« Em França somos portugueses, em Portugal somos franceses »
Filhos de emigrantes: « Associamos o português ao divertimento e o francês às preocupações ».
Encontro Europeu de Jovens Lusodescendentes trouxe a Cascais mais de meia centena de filhos de portugueses que herdaram dos pais o sotaque e o amor à terra. Vieram conhecer os « irmãos ». « Vivemos duas vidas, uma em casa, outra na rua », diz Patrícia Cabeço
Reportagem do DN, por Paula Freitas Ferreira
A iniciativa, da associação Cap Magellan, tem vários anos, mas pretende « relançar estes encontros que são muito importantes para as novas gerações de lusodescendentes », disse o presidente da Cap Magellan e vereador na câmara de Paris, Hermano Sanches Ruivo, nascido em Alcains, Castelo Branco, emigrante em França desde os cinco anos. Com ele, a Cascais, trouxe um dos filhos, Rafael, de 15 anos. « Vê lá se aprendes alguma coisa », diz, a sorrir.
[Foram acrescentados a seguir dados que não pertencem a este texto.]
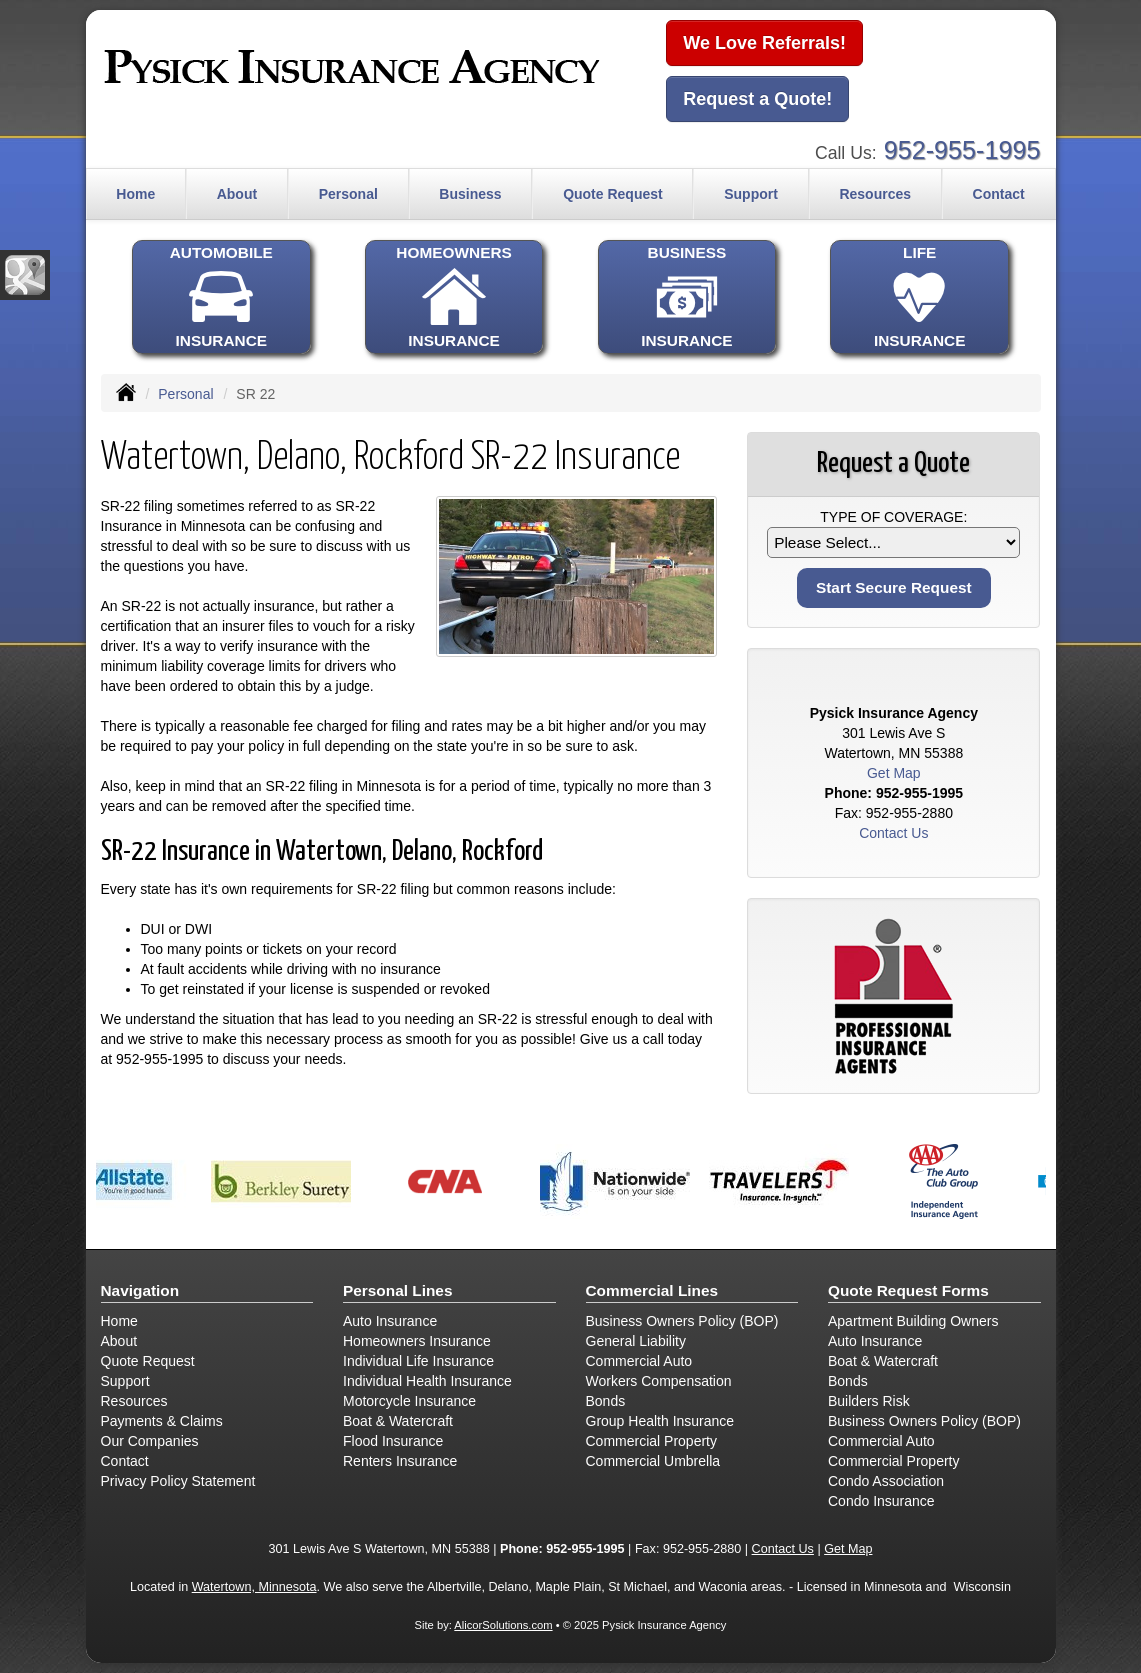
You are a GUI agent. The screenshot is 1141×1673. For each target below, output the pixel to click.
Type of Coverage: (893, 517)
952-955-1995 (962, 150)
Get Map (894, 773)
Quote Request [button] (613, 194)
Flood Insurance (393, 1441)
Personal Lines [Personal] (398, 1290)
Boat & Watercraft (398, 1421)
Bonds (606, 1401)
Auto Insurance (390, 1321)
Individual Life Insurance (418, 1361)
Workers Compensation (659, 1381)
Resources (134, 1401)
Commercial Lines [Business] (652, 1290)
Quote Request (148, 1361)
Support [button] (751, 194)
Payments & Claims (162, 1421)
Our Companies (150, 1441)
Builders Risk (869, 1401)
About (119, 1341)
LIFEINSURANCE (919, 296)
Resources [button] (875, 194)
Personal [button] (348, 194)
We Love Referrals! (764, 43)
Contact (999, 194)
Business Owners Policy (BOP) (682, 1321)
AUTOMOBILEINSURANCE (221, 296)
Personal (185, 394)
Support (125, 1381)
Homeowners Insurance (417, 1341)
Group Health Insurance (660, 1421)
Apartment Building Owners (913, 1321)
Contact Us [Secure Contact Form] (893, 833)
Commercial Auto (639, 1361)
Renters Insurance (400, 1461)
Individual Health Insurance (427, 1381)
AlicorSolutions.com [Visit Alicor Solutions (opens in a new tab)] (503, 1625)
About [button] (237, 194)
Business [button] (470, 194)
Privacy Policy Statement (178, 1481)
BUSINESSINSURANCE (687, 296)
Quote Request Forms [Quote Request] (908, 1290)
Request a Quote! (757, 99)
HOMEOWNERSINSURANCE (454, 296)
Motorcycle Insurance (409, 1401)
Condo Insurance (881, 1501)
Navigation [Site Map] (140, 1290)
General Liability (636, 1341)
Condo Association (886, 1481)
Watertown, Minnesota (254, 1587)
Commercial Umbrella (653, 1461)
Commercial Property (651, 1441)
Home (135, 194)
Trata-se mesmo de aprender, uns com os outros, e de conhecer mais do Portugal dos pais, o país que todos estes jovens trazem no coração e no sotaque. Em três dias, vão falar sobre como estudar em Portugal e sobre a língua portuguesa, mas sobretudo conhecer mais e melhor a cidade e os outros lusodescendentes e portugueses que participam do encontro. Ao todo, são 53 jovens e chegaram não só de França, como do Luxemburgo, Suíça e Suécia.
« Vivemos duas vidas, uma em casa, outra na rua », diz Patrícia Cabeço, garantindo que todos já se habituaram a viver dessa forma. O lado português é sempre o da alegria: « Associamos o português ao divertimento e o francês às preocupações », admite.
Astrid Cerqueira, de 23 anos, amiga de Patrícia, é, como ela, voluntária na Cap Magellan, e concorda com a afirmação. Os pais são de Amarante, e os olhos brilham-lhe quando fala da terra « tão bonita » que lhe coube em herança.
Paris é: « Métro, boulot, dodo »
Esteve a estudar no Porto um ano, através do programa Erasmus, e sentiu-se pela primeira vez portuguesa « a sério ». « Nunca tinha vivido aqui, sem ser nas férias. Adorei. Gostava de viver em Portugal, mas é complicado encontrar trabalho », resume.
Em França, não há vales ou rios como estes, e as pessoas na rua não falam a língua dos pais. França não é Portugal. « A vida leva-se melhor aqui, em Paris é sempre a correr. « Métro, boulot, dodo » – « Metro, trabalho, dormir », é uma expressão que usamos muito, explica Patrícia Cabeço. Os lusodescendentes não atravessaram a fronteira a salto, mas olham para o país onde nasceram como o lugar da labuta e pouco mais.
A salto, para França, partiram os pais de Johann e Yannick Lopes, dois irmãos de 33 e 35 anos. São músicos profissionais, um tem um doutoramento em concertina e o outro é campeão de acordeão. Têm estudos superiores em Música, formação clássica e encantam-se constantemente com a « riqueza » que encontram nas terras dos pais: Alijó e Ponte de Lima. Habituaram-se a não ser de lado algum, mas como a música é universal, são « do mundo ».
« Em França somos portugueses, em Portugal somos franceses », contam, nota-se um bocadinho de mágoa na voz. « Somos mais portugueses na Sibéria e na Sardenha do que aqui », acrescenta um dos irmãos.
« Temos o património genético e artístico de Portugal », sublinham, mas é quando falam dos tantos sotaques portugueses que existem, dos vários « Minhos » dentro do Minho ou dos cantares que já serviram de tema de estudo de um deles, é que se percebe que são – e merecem que se diga – portugueses.